Foltz B D, Hessel E A, Ivey T D
J Thorac Cardiovasc Surg. 1984 Aug;88(2):238-47.
In an effort to describe the immediate course of pulmonary hypertension following mitral valve replacement, we reviewed preoperative and postoperative data from 62 patients who underwent mitral valve replacement. Patients were divided based on the absence (Group I) or presence (Group II) of severe preoperative pulmonary hypertension, defined as a mean pulmonary artery pressure greater than or equal to 40 mm Hg. Group II patients were subdivided based on the absence (Group IIa) or presence ( Group IIb) of markedly elevated preoperative pulmonary vascular resistance indices, defined as a greater than or equal to 700 dynes . sec . cm-5 . m2. Pulmonary artery wedge pressures fell promptly following mitral valve replacement in all groups, but the course of other hemodynamic parameters varied among groups. Cardiac index increased significantly among Group I and IIb patients but not among Group IIa patients. Group I patients did not have significant changes in mean pulmonary artery pressure and pulmonary vascular resistance index. Group IIa patients had substantial reductions in mean pulmonary artery pressure while pulmonary vascular resistance index remained near 400 dynes . sec . cm-5 . m2. Group IIb patients had substantial reductions in mean pulmonary artery pressure while pulmonary vascular resistance index fell significantly to about 400 dynes . sec . cm-5 . m2. Primary valvular lesion and pharmacologic support were insignificant variables. Data from these hemodynamic groups suggest that at least three mechanisms contribute to the pulmonary hypertension seen in mitral valve disease: passive transmission of elevated left atrial pressures, reactive pulmonary arteriolar vasoconstriction, and morphologic changes in the pulmonary vasculature. The first two mechanisms appear to be rapidly reversed following mitral valve replacement. While others have described the regression of pulmonary hypertension several months following mitral valve operations, data presented here suggest that changes in pulmonary artery pressures and pulmonary vascular resistance index may occur much earlier.

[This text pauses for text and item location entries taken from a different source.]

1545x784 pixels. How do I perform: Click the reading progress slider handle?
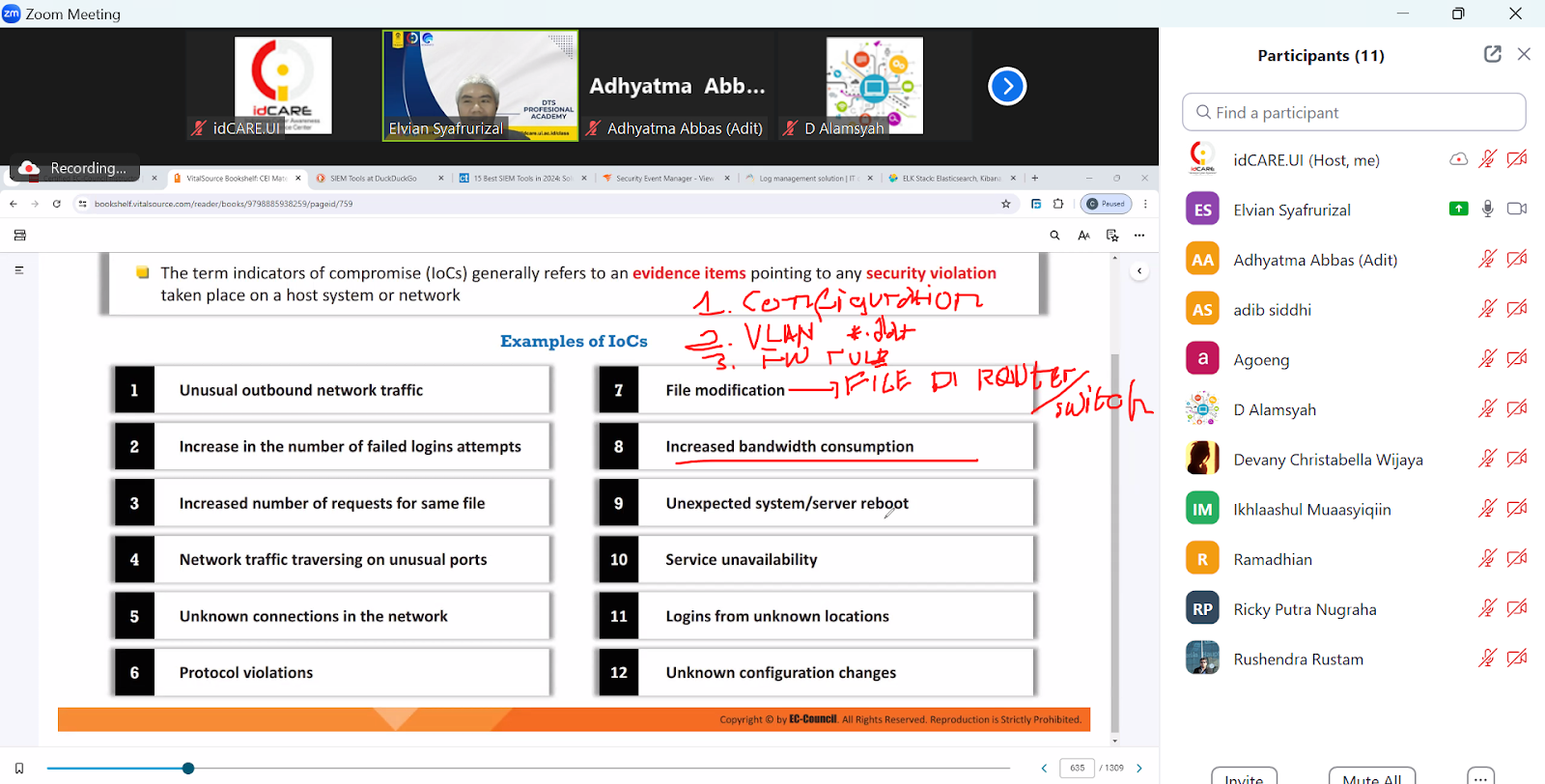(x=188, y=769)
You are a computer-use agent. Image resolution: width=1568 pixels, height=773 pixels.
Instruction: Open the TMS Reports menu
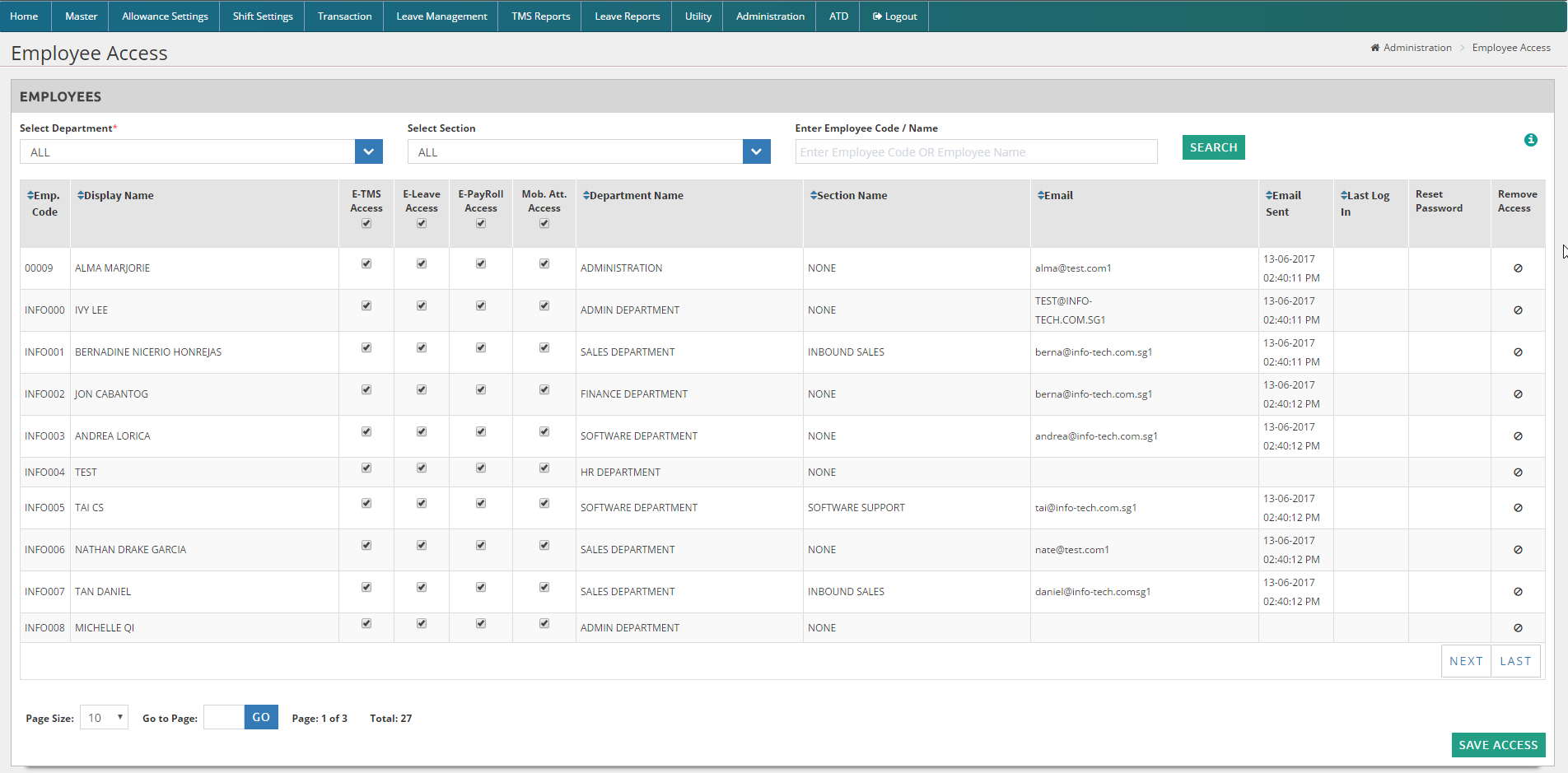pos(540,16)
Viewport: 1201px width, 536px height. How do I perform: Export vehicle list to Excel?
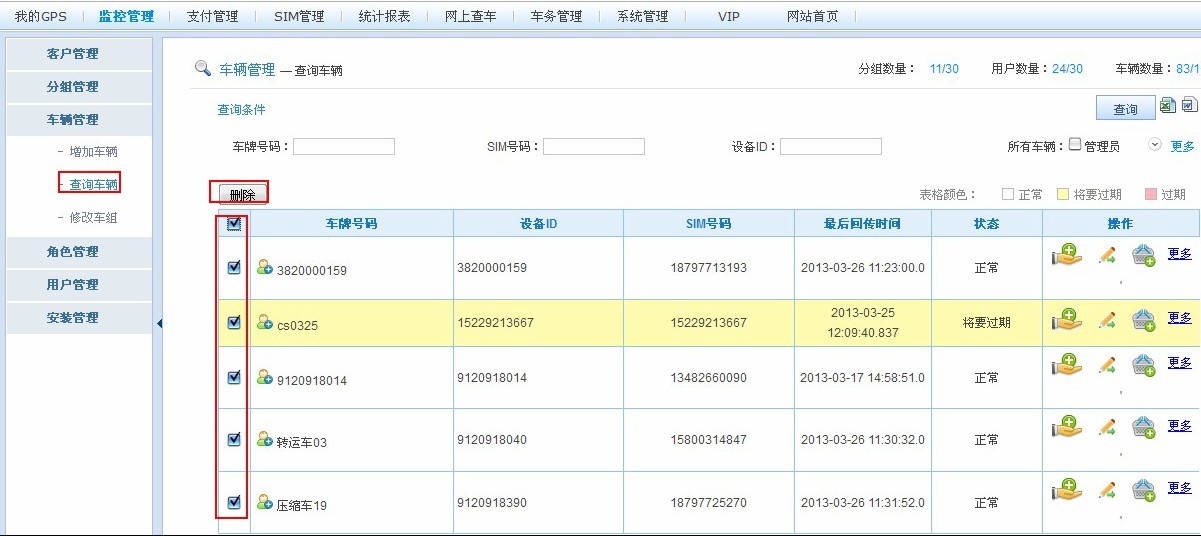point(1167,105)
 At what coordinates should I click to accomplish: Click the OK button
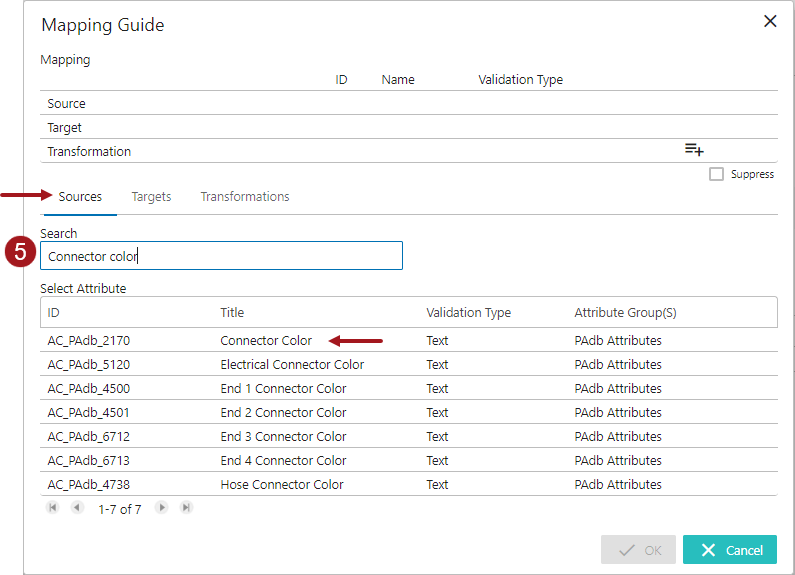[x=638, y=550]
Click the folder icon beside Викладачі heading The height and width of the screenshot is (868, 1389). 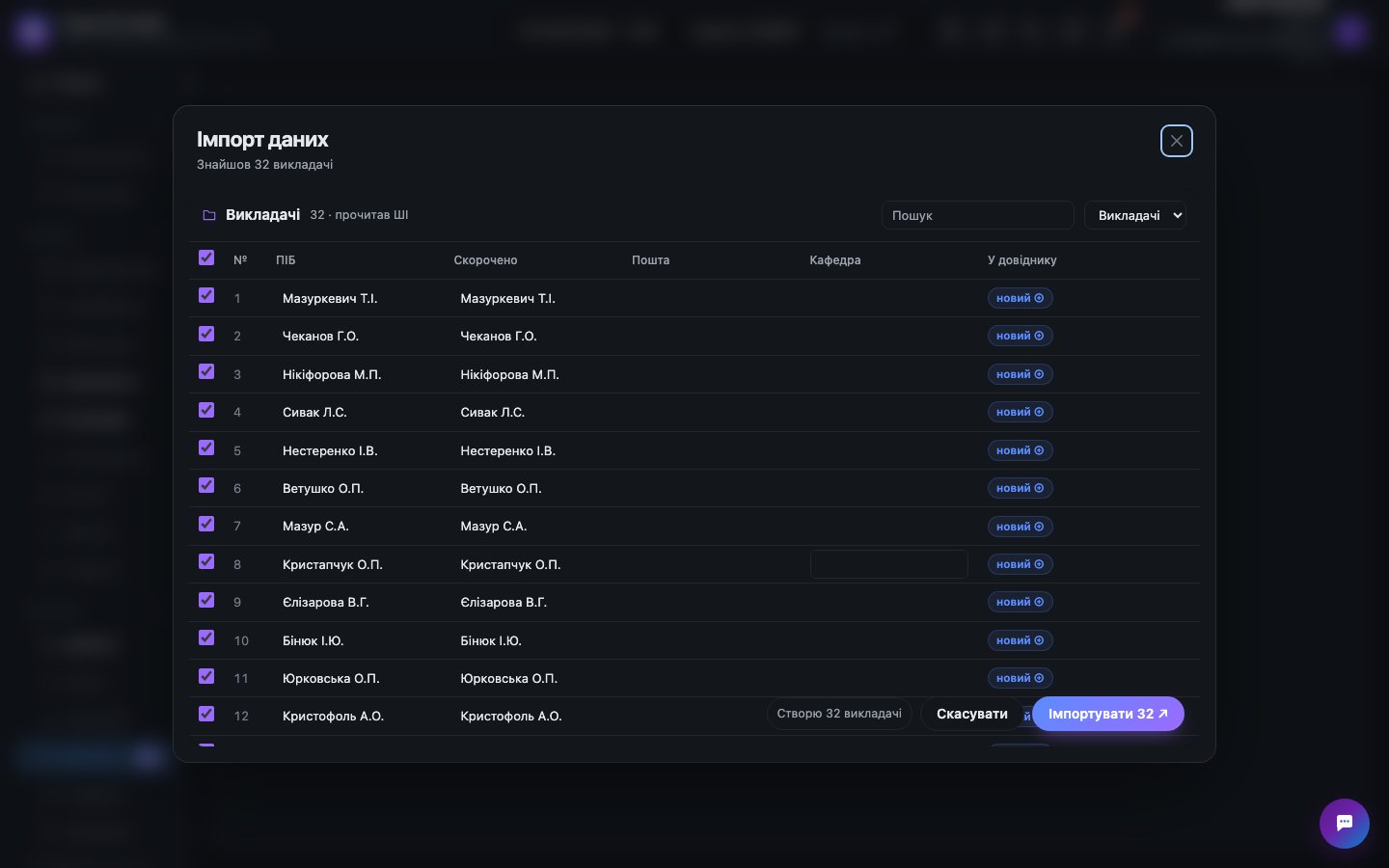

为了描述二尖瓣置换术后肺动脉高压的近期病程,我们回顾了62例接受二尖瓣置换术患者的术前和术后数据。根据术前是否存在严重肺动脉高压将患者分为两组,严重肺动脉高压定义为平均肺动脉压大于或等于40 mmHg,无严重肺动脉高压者为I组,有严重肺动脉高压者为II组。II组患者再根据术前肺血管阻力指数是否显著升高进一步细分,肺血管阻力指数大于或等于700达因·秒·厘米⁻⁵·米²者为IIb组,无显著升高者为IIa组。所有组二尖瓣置换术后肺动脉楔压均迅速下降,但其他血流动力学参数的变化在各组间有所不同。I组和IIb组患者的心排血指数显著增加,而IIa组患者则无明显变化。I组患者的平均肺动脉压和肺血管阻力指数无显著变化。IIa组患者的平均肺动脉压大幅降低,而肺血管阻力指数仍接近400达因·秒·厘米⁻⁵·米²。IIb组患者的平均肺动脉压大幅降低,而肺血管阻力指数显著下降至约400达因·秒·厘米⁻⁵·米²。原发性瓣膜病变和药物支持是无关变量。这些血流动力学分组的数据表明,至少有三种机制导致二尖瓣疾病中出现的肺动脉高压:左心房压力升高的被动传导、反应性肺小动脉血管收缩以及肺血管的形态学改变。二尖瓣置换术后前两种机制似乎迅速逆转。虽然其他人描述了二尖瓣手术后数月肺动脉高压的消退,但此处呈现的数据表明,肺动脉压和肺血管阻力指数的变化可能发生得更早。